Powder a pound of the best loaf-sugar. Beat to a strong froth the whites of eight eggs, and when it is stiff enough to stand alone, beat into it the powdered sugar, (a tea spoonful at a time,) adding the juice of two lemons, or ten drops of essence of lemon. Having beaten the whole very hard, drop it in oval or egg-shaped heaps upon sheets of white paper, smoothing them with the spoon and making them of a handsome and regular form. Place them in a moderate oven, (if it is too cool they will not rise, but will flatten and run into each other,) and bake them till coloured of a very pale brown. Then take them off the papers very carefully, place two bottoms (or flat sides) together, so as to unite them in an oval ball, and lay them on their sides to cool.
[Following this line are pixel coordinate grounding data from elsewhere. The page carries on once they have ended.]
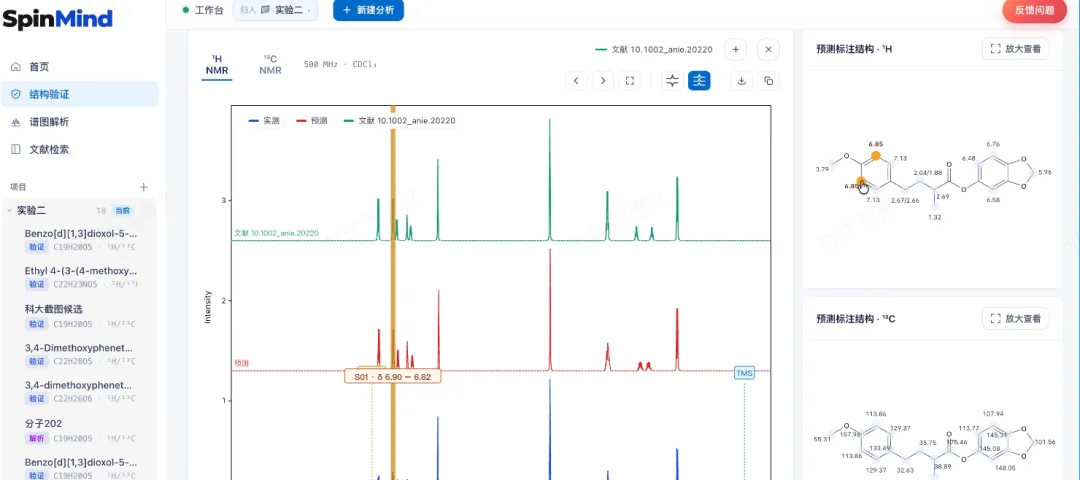Go to previous peak with left arrow
Image resolution: width=1080 pixels, height=480 pixels.
[576, 81]

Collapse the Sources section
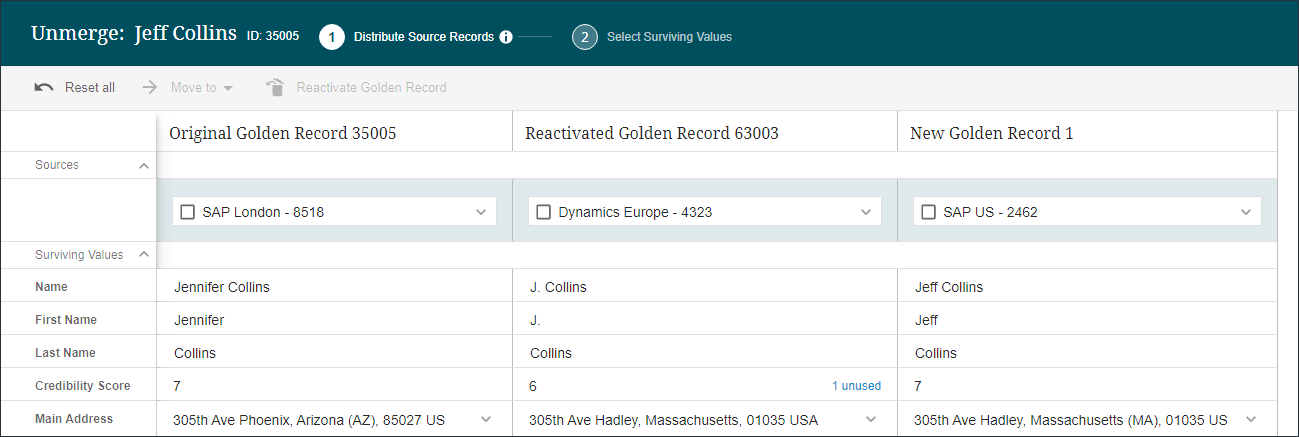(x=143, y=165)
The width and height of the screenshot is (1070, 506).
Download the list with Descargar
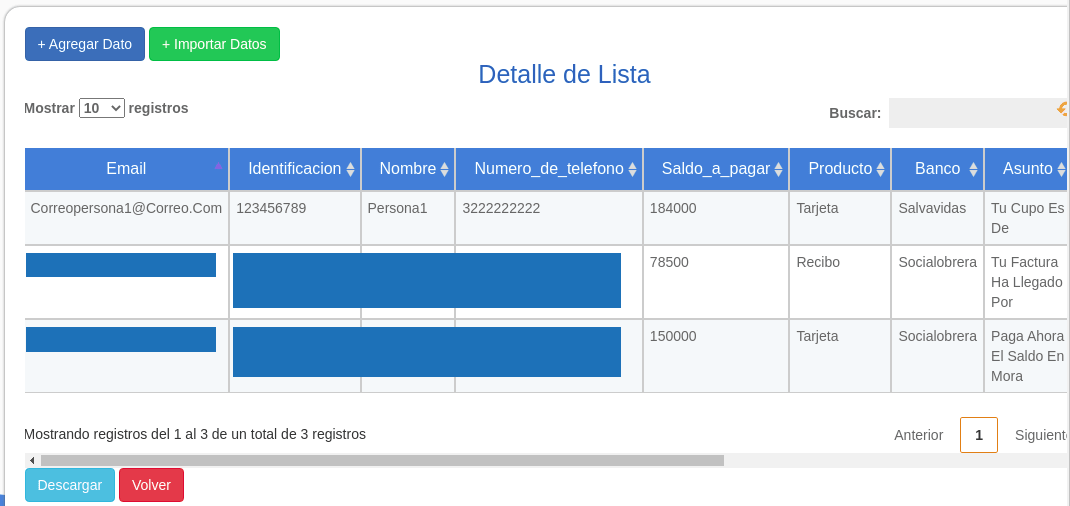70,485
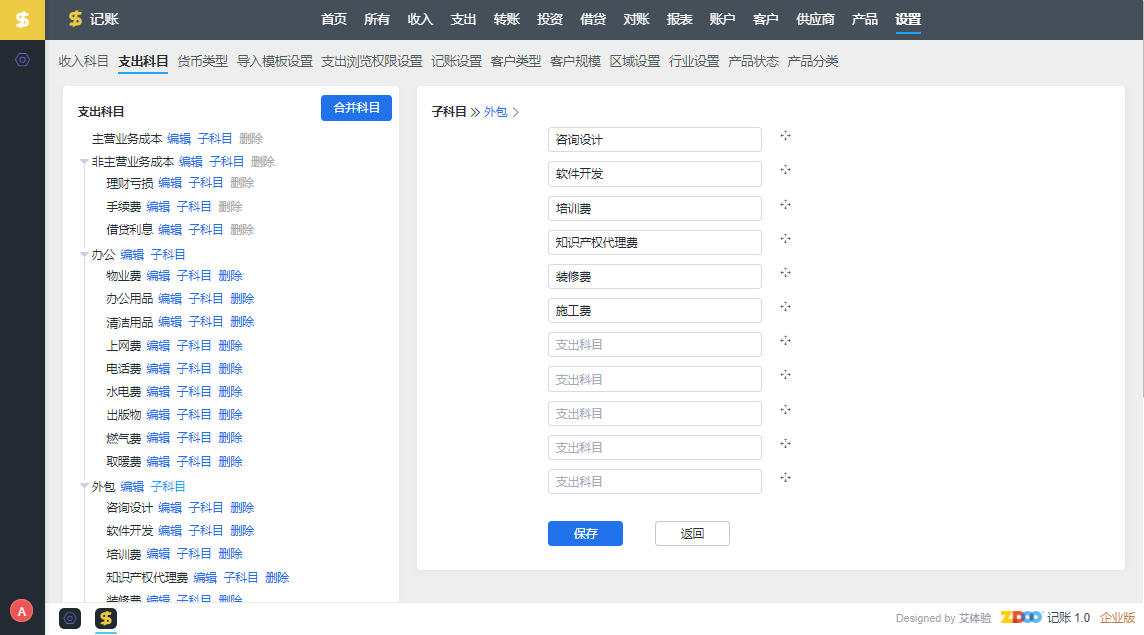Open the dollar app icon in bottom taskbar
Screen dimensions: 1144x635
click(106, 619)
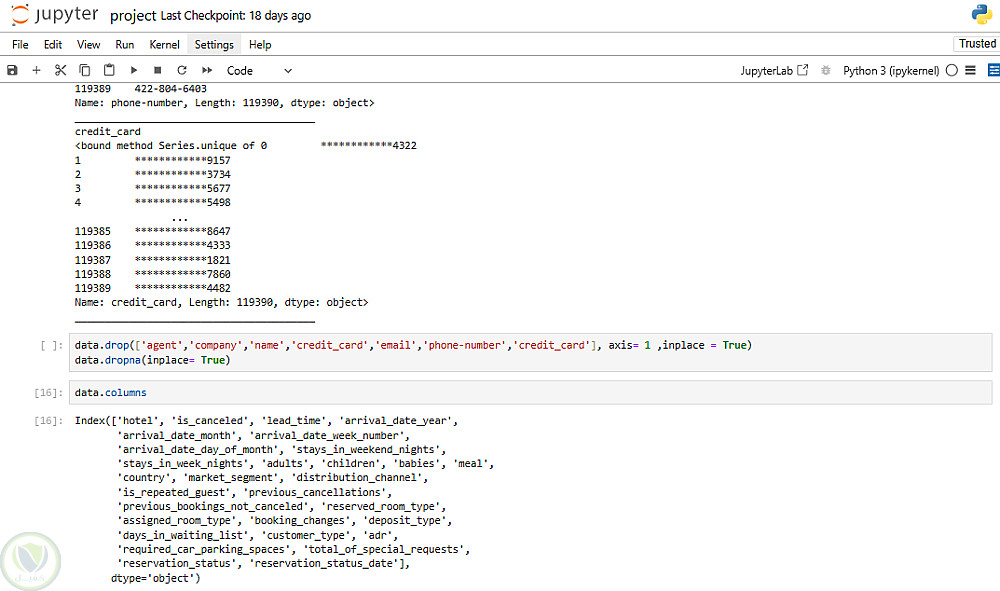The height and width of the screenshot is (591, 1000).
Task: Open the File menu
Action: coord(20,45)
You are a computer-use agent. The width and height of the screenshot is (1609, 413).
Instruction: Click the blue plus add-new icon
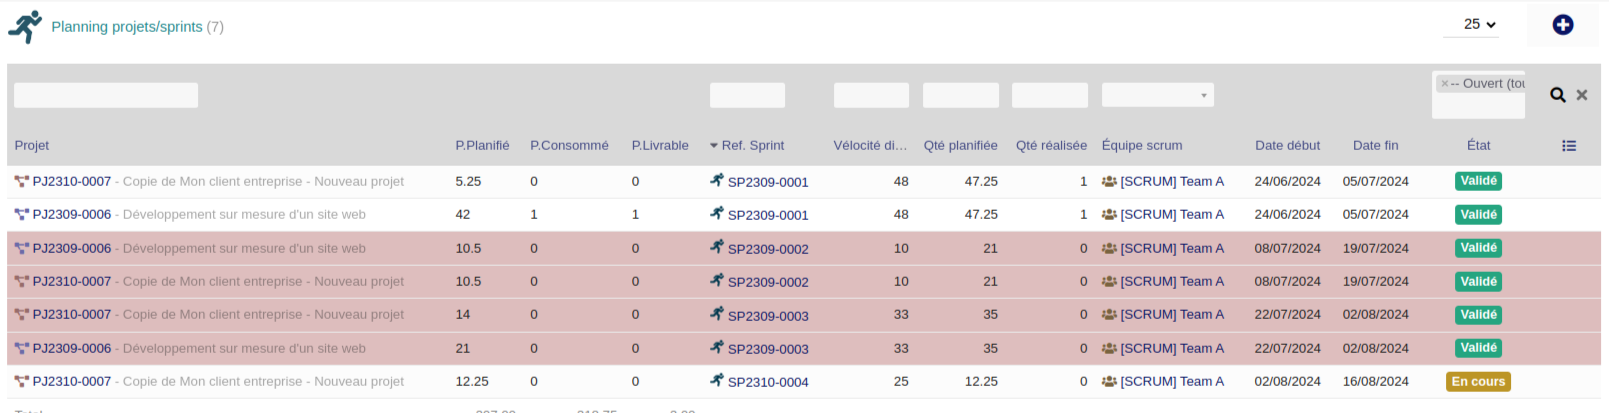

To manage them properly, requires so much practice and dexterity, that it is best, when practicable, to procure kisses from a confectioner’s shop.
Make a batter as for queen-cake, and bake it in small tin rings on a griddle. Beat white of egg, and powdered loaf-sugar according to the preceding receipt, flavouring it with lemon. When the batter is baked into cakes, and they are quite cool, spread over each a thick layer of marmalade, and then heap on with a spoon tire icing or white of egg and sugar. Pile it high, and set the cakes in a moderate oven till the icing is coloured of a very pale brown.
Instead of small ones you may bake the whole in one large cake.
Take glazed paper of different colours, and cut it into squares of equal size, fringing two sides of each. Have ready, burnt almonds, chocolate nuts, and bonbons or sugar-plums of various sorts; and put one in each paper with a folded slip containing two lines of verse; or what will be much more amusing, a conundrum with the answer. Twist the coloured paper so as entirely to conceal their contents, leaving the fringe at each end. This is the most easy, but there are various ways of cutting and ornamenting these envelopes.